Её губы шевелились, повторяя те же слова, но звука не было – только этот шёпот из ниоткуда, обволакивающий, как туман.
– Кто здесь? – Михаил шагнул к зеркалу, но отражение тут же исчезло.
Только письмена на стене пульсировали, будто дышали.
Он отступил, почувствовав, как по спине пробежали мурашки.
– Ладно, – пробормотал он. – Ладно.
Это галлюцинация. Усталость. Стресс. Всё что угодно, только не…
Не это.
Он глубоко вдохнул, зажмурился, снова открыл глаза.
Надпись не исчезла.
А из зеркала по-прежнему доносился шёпот.
– Он уже здесь. Он уже здесь. Он уже…
Михаил схватил со стола тряпку, намочил её из графина и резко провёл по стене.
Кровь не стиралась.
Она впиталась в штукатурку, будто была там всегда.
– Чёрт!
Он швырнул тряпку в угол, схватился за голову.
Что, блин, происходит?
В этот момент где-то в доме скрипнула дверь.
Михаил замер.
Тишина.
Потом – мягкие шаги.
Кто-то шёл по коридору.
Он медленно повернулся.
В дверном проёме стоял чёрный кот.
Не просто чёрный – угольный, будто вырезанный из самой ночи. И только на лапах и груди – пятна, похожие на стигматы, будто кто-то проткнул его когда-то гвоздями.
Кот смотрел на него жёлтыми глазами, слишком умными для животного.
– Ты уже был здесь.
Михаил аж подпрыгнул.
– Ч… что?
– В прошлой жизни, – продолжил кот, не моргнув. Его голос был низким, слегка хрипловатым, будто он курил лет тридцать.
Михаил почувствовал, как земля уходит из-под ног.
– Ты… ты говоришь?
Кот усмехнулся – да, именно усмехнулся, уголок пасти дрогнул.
– А ты слушаешь. Уже прогресс.
– Это сон.
– Конечно, – кот лениво облизнул лапу. – И кровь на стене – тоже сон. И девушка в зеркале. И пёс, который копает могилу во дворе.
Михаил похолодел.
– Откуда ты знаешь…
– Я знаю всё, – кот поднял голову. – Потому что помню.
– Что ты помнишь?
– Тебя.
Кот медленно прошёлся по комнате, его лапы не оставляли следов на пыльном полу.
– Ты приходил сюда много раз. И каждый раз всё заканчивалось одинаково.
– Что заканчивалось?
– Цикл.
Михаил почувствовал, как голова кружится.
– Ты говоришь так, будто это…
– Повторяется? – кот остановился, посмотрел ему прямо в глаза. – Потому что так и есть.
– Но…
– Ты не первый. И не последний.
– Какой прошлой жизни ты говорил?
Кот вздохнул, будто устал объяснять очевидное.
– Той, что ещё не случилась.
Михаил рассмеялся.
Это был нервный, почти истерический смех, но он не мог остановиться.

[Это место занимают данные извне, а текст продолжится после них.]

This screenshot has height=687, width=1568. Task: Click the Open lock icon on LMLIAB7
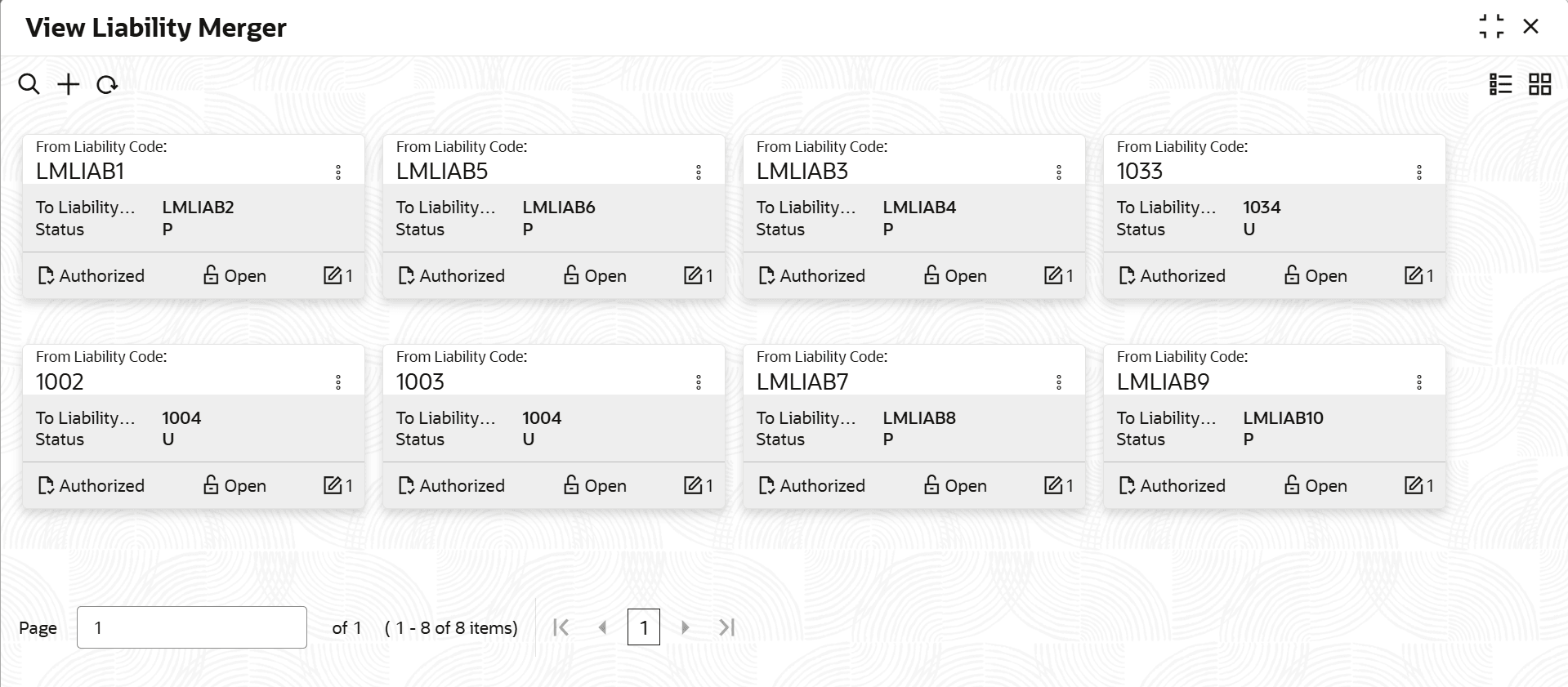coord(931,485)
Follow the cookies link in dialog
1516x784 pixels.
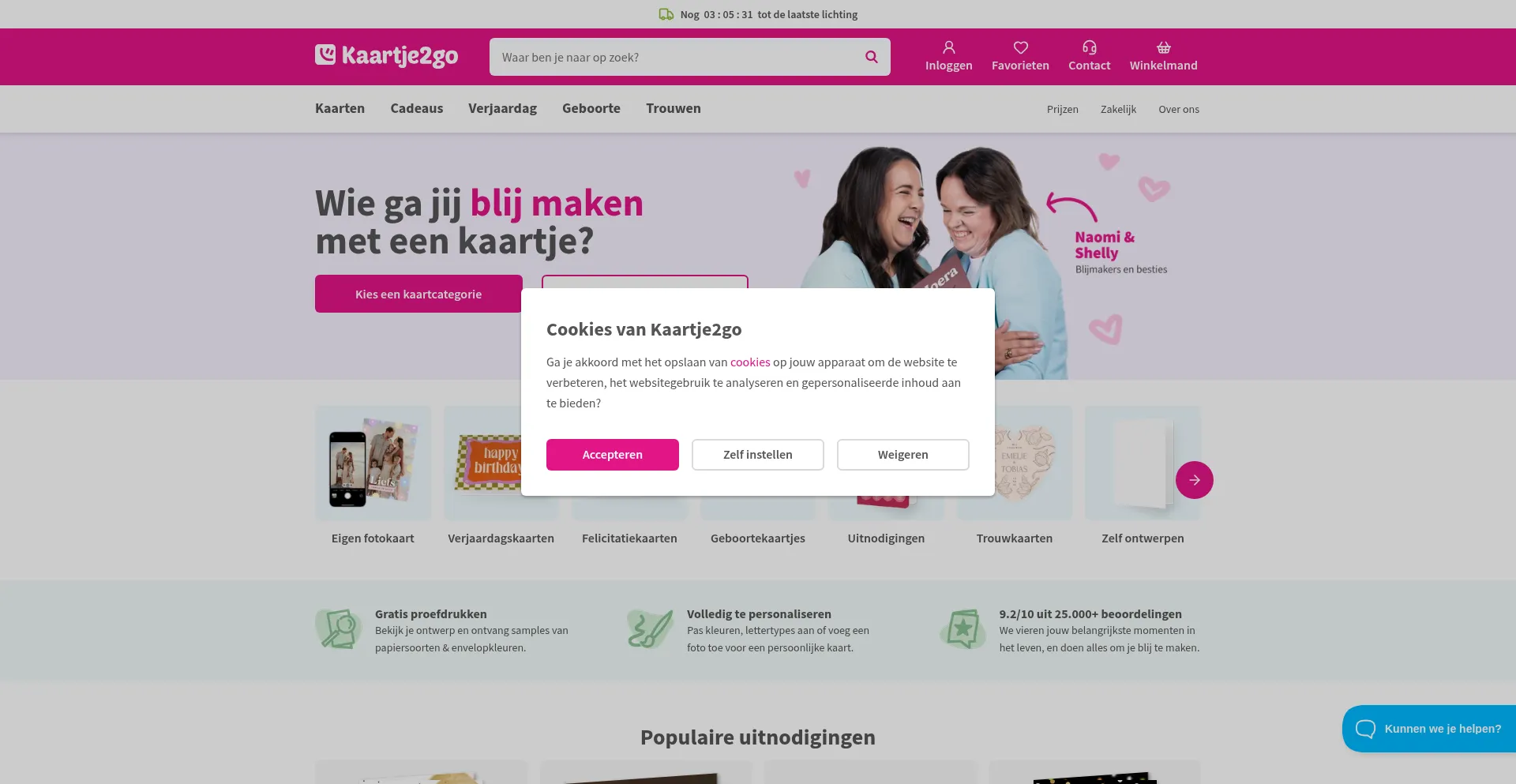[749, 362]
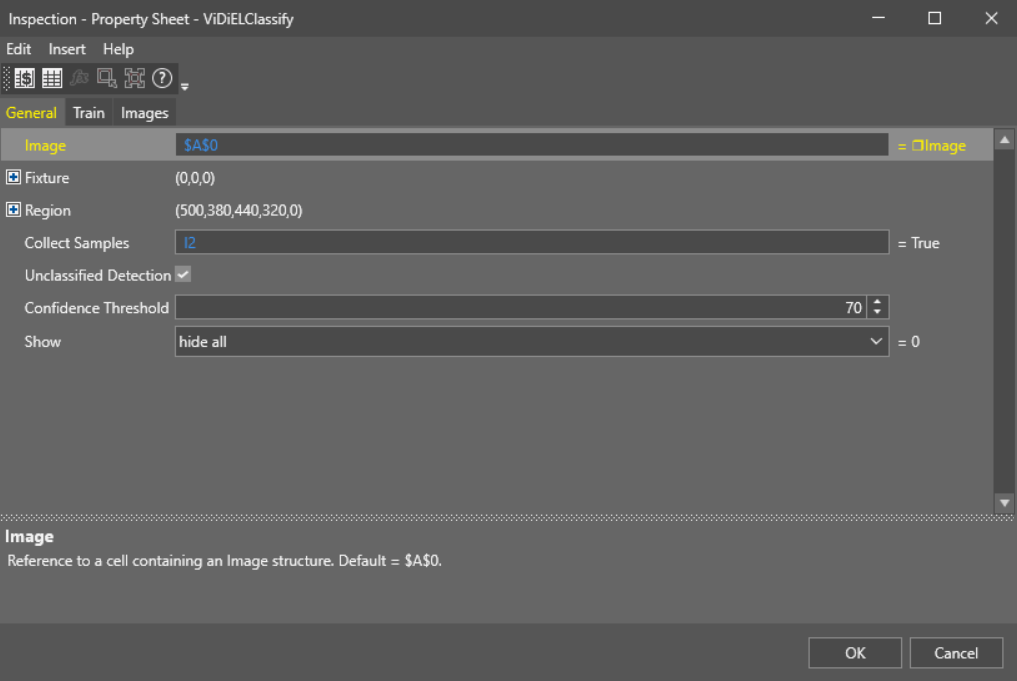Click the OK button
The height and width of the screenshot is (681, 1017).
click(855, 653)
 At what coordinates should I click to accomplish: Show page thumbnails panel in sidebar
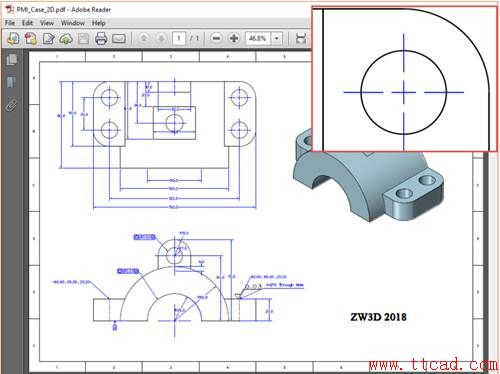coord(12,60)
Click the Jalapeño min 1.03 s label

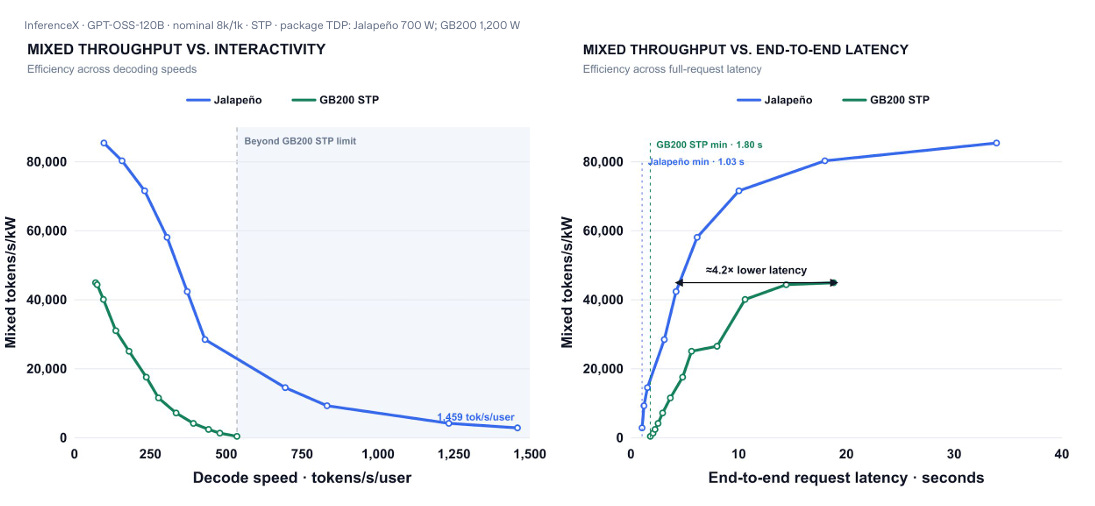[696, 162]
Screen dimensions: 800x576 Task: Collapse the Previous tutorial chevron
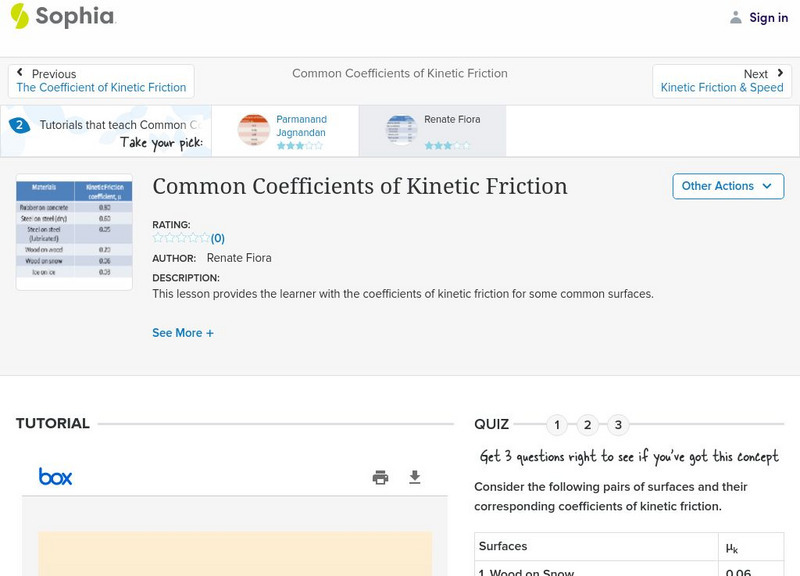click(22, 72)
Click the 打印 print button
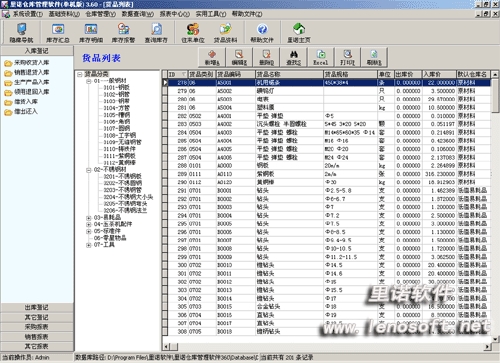Viewport: 500px width, 363px height. pos(348,57)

– Ладно, – прошептал он, вытирая глаза. – Ладно. Я сплю. Или сошёл с ума.
Кот пожал плечами – ну, насколько это возможно для кота.
– Как удобно.
– Что?
– Объяснять всё безумием.
Михаил замолчал.
Кот повернулся, собираясь уйти.
– Подожди!
– Нет времени.
– На что?
– На всё.
Кот сделал ещё шаг, затем обернулся.
– Если хочешь узнать правду – найди зеркало, которое не отражает тебя.
– Какое ещё…
Но кот уже исчез в темноте коридора.
На полу остались только три чёрных волоска, сверкающих, как шёлк.